I like open source software. It is usually financially free, and while I don’t develop software, I do benefit from those who use the freedom is provides. When InfoCentral, a church and not-for-profit management software project decided to follow a Java development line, some other people forked its development (under the name ChurchInfo using a scripting language (PHP) I have a better understanding of.

Open source software is a model of progress and collaberation. I like it very much, and admire the values it tends to cultivate.

Now, what about worship in the mainline churches, by which I include Unitarian Universalism?

There a practice I have seen in Unitarian Universalist pulpits that annoys me. It isn’t so much the elevating fragments of colleague’s sermons as “readings” (which isn’t so hot) but the endless attribution. Worship begings to sound like a term paper with footnotes.

So, let me cut to the point. Who owns — intellectually owns — worship?

In “modern” churches, even those that biblical readings and not the above situation, who owns the pieces? Modern translations of the Bible are under copyright. Modern prayers are under copyright. New hymns — all since 1923, unless released into the public domain — are under copyright. Likewise the choral and instrumental music. Of course, the sermon is under copyright. For those churches that use them, the modern English versions of the ecumenical creeds are under copyright, plus any denominational confessions. I’m pretty sure the Revised Common Lectionary is under copyright, its use on a number of websites not withstanding. Someone owns just about everything we do on Sunday.

That bothers me. Faithful people — here read Christian or Unitarian Universalist depending on how you got to this site — in communion need the sources of their faith to be held in common trust without ownership. Which begs a question: who owns the much-quoted Principles and Purposes? Does anyone?

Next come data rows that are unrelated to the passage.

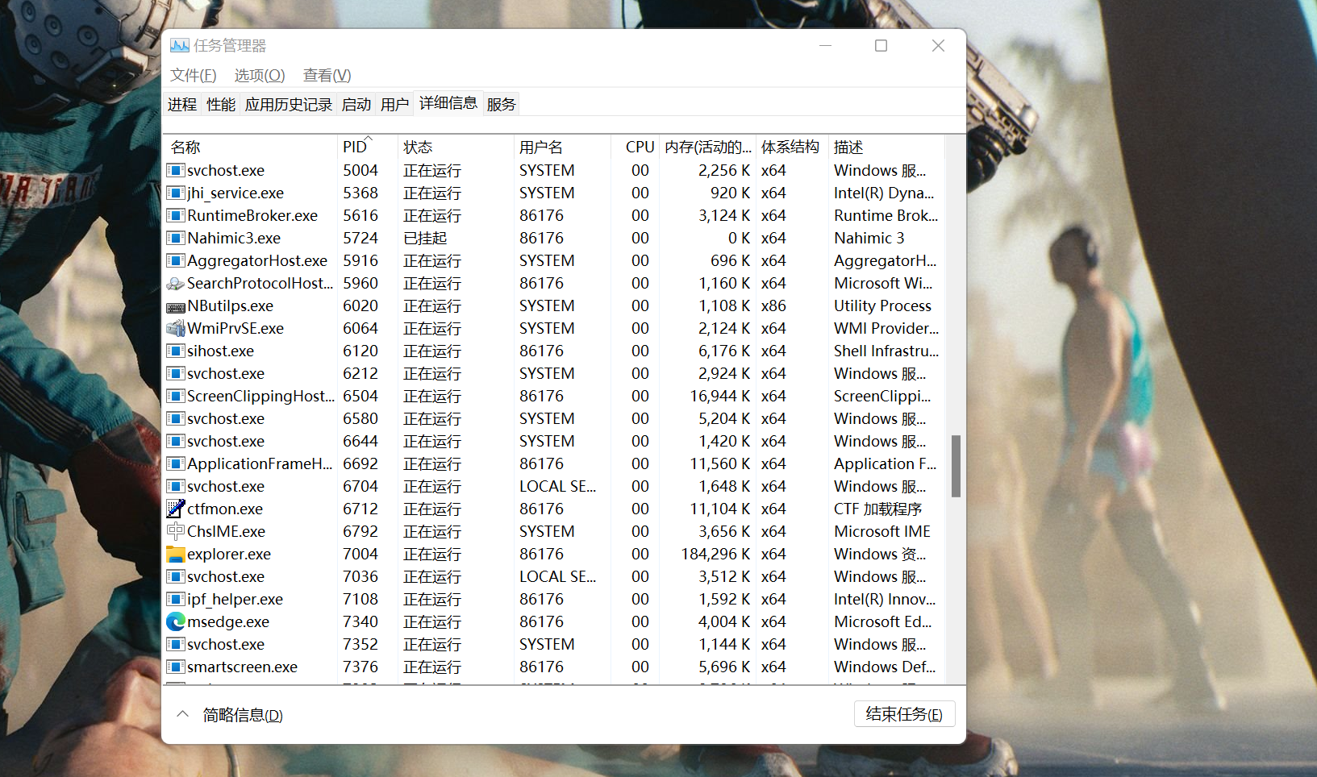The height and width of the screenshot is (777, 1317).
Task: Click the SearchProtocolHost process icon
Action: (175, 284)
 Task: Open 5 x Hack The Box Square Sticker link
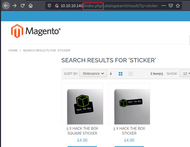(82, 131)
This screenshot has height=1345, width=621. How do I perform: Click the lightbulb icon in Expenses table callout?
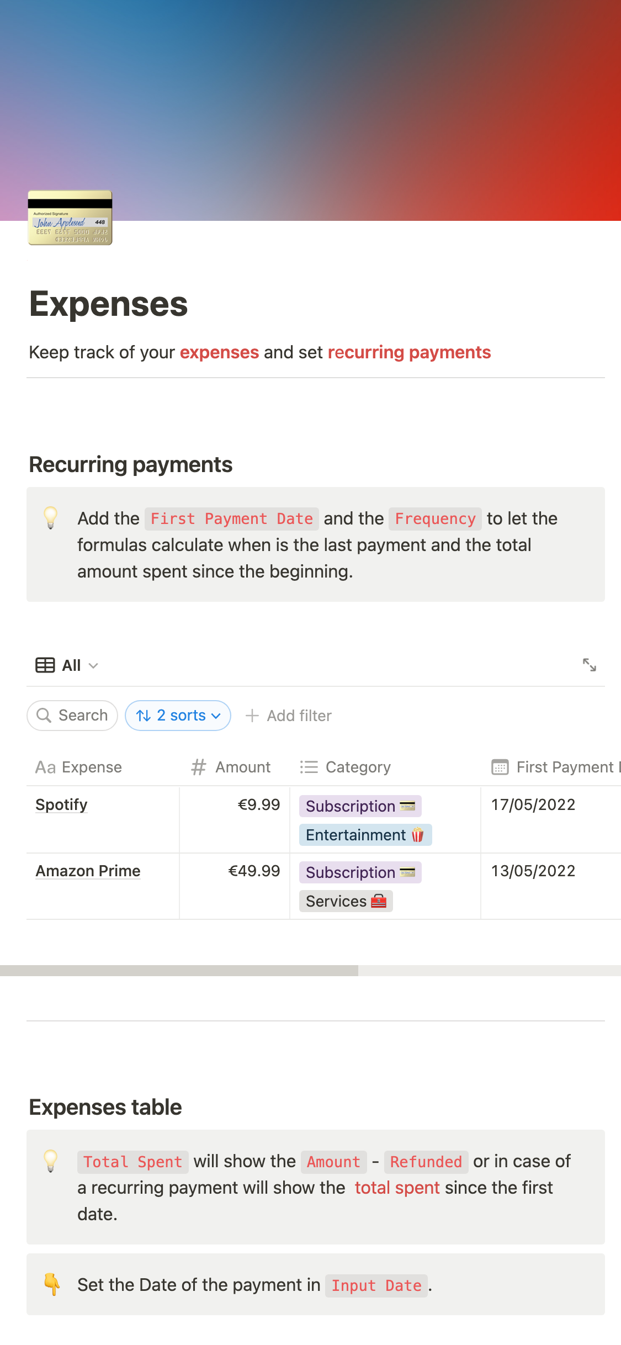pos(51,1161)
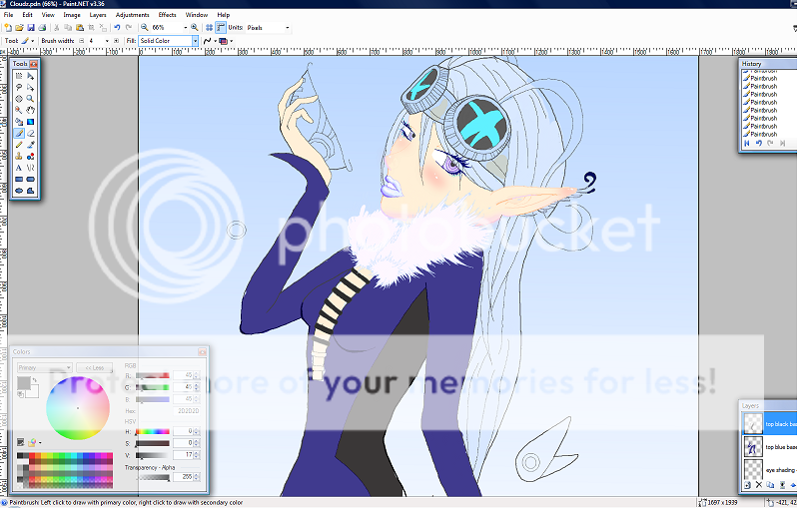Viewport: 799px width, 509px height.
Task: Select the Paintbrush tool in Tools panel
Action: tap(19, 132)
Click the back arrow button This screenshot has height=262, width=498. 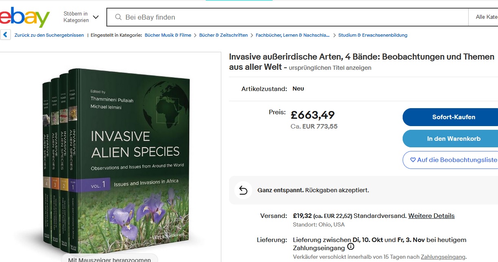point(5,35)
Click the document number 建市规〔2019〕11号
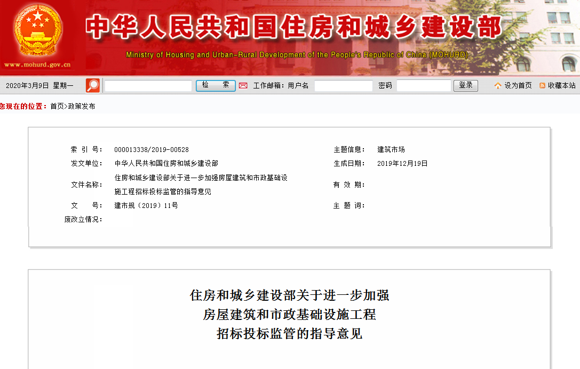Image resolution: width=580 pixels, height=369 pixels. pyautogui.click(x=146, y=205)
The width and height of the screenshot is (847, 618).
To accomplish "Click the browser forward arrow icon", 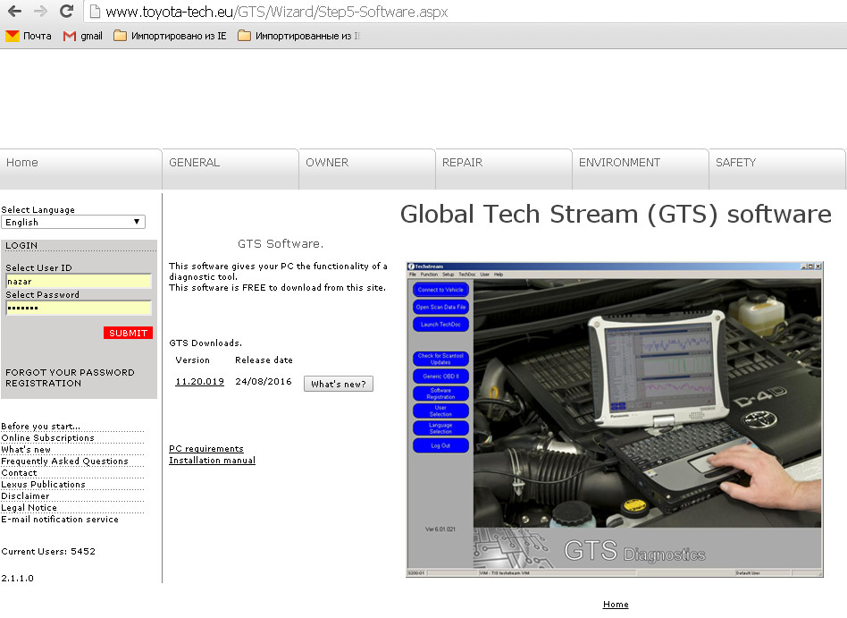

Now, here’s the exception that proves the rule. The Episcopal Book of Common Prayer — the American one is the one I mean here, but there are others — is not in copyright. If you have one, grab it and look for a copyright page. (Hint: there isn’t one.)

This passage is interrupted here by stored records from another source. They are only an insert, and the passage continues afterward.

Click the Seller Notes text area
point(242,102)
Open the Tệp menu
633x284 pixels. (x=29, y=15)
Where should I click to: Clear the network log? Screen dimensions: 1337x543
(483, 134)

I suspect that’s why when there’s ever been a “default liturgy” needed in a non-liturgical church (and I use that term advisedly, since all churches have a liturgy though not a set or printed one) the Episcopalians have been brought to use.

I suspect that’s why, except for the historically singular exception of King’s Chapel (and its former chapel, First Church in Chestnut Hill), that “liturgical” Universalist and Unitarian rites have pulled more from the Episcopalians than the “Puritan style” or even high Reformed rites.

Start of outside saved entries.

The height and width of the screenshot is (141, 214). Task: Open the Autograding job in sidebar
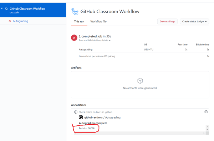click(x=20, y=21)
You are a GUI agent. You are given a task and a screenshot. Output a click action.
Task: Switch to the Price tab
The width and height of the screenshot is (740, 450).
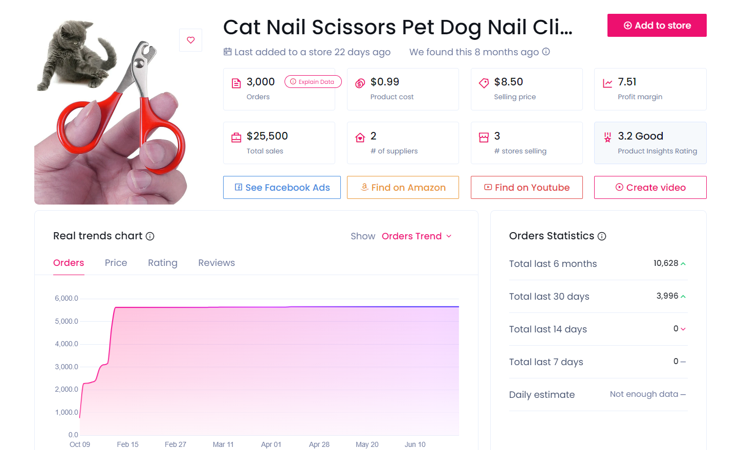click(116, 263)
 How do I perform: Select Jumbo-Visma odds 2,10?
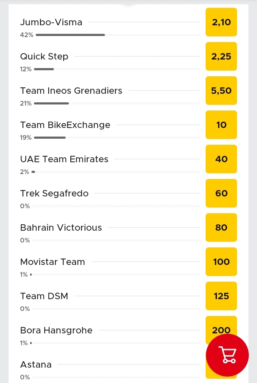[x=221, y=22]
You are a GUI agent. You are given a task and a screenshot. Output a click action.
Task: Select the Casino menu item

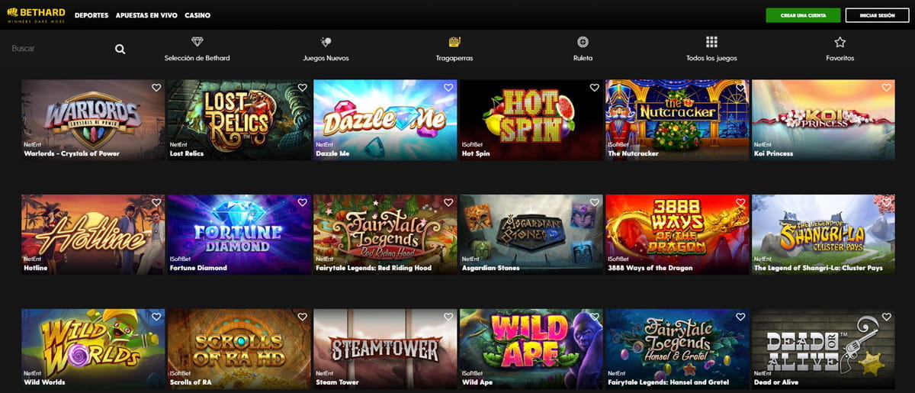[x=197, y=15]
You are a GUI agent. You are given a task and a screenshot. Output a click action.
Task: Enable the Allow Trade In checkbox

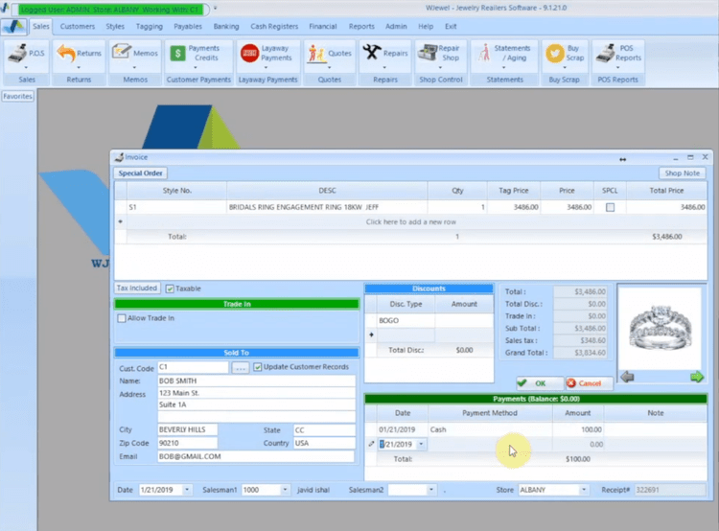(x=121, y=318)
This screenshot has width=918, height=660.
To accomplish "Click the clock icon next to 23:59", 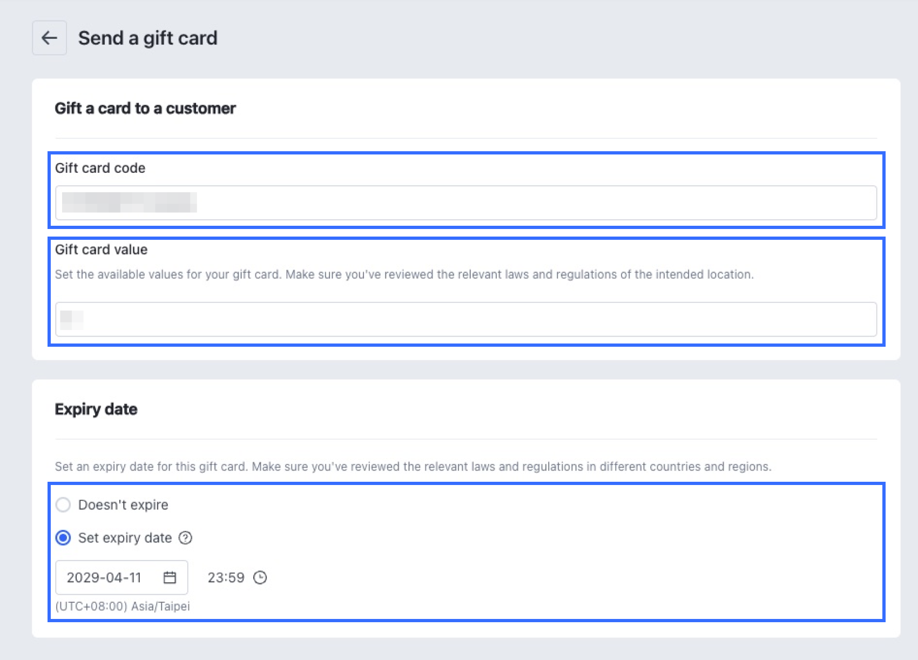I will tap(260, 577).
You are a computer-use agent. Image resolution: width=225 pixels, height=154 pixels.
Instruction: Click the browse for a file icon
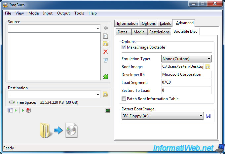point(106,36)
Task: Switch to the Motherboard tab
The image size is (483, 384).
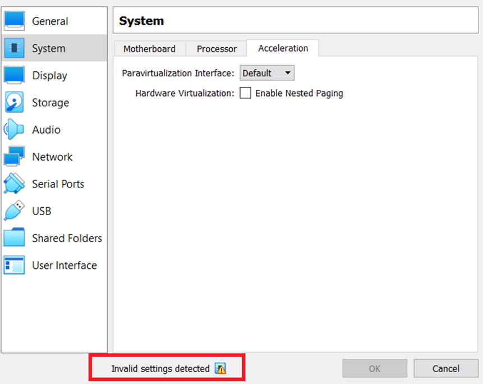Action: pyautogui.click(x=149, y=49)
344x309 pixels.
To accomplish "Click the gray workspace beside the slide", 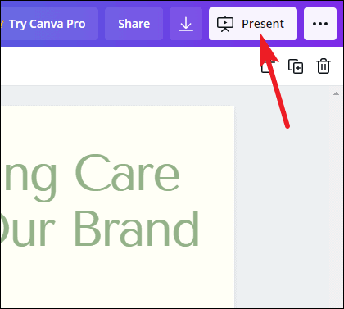I will tap(281, 219).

So, what could be a commonly-owned common core? And how would we acquire one?

Here’s the irony: the most conservative Protestant churches — using old hymns and forms, and reading the King James Version of the Bible — already have one.

Now I want an open-source core for the faith, too.

By Scott Wells

Scott Wells, 46, is a Universalist Christian minister doing Universalist theology and church administration hacks in Washington, D.C.

9 comments

  1. I’m putting together study notes for Galatians (keying the text to quotes from weighty Universalists and Unitarians). I’m also planning to someday do this with Ephesians, Romans, and Matthew. But I also discovered that if I choose to publish it, I will need to do so in KJV. The NRSV (and other less archaic translations) are under copyright, and they do not grant permission to re-print any of the translation when the re-print amounts to an entire book of the Bible (like Galatians).

    So open source it will be… even if it is KJV.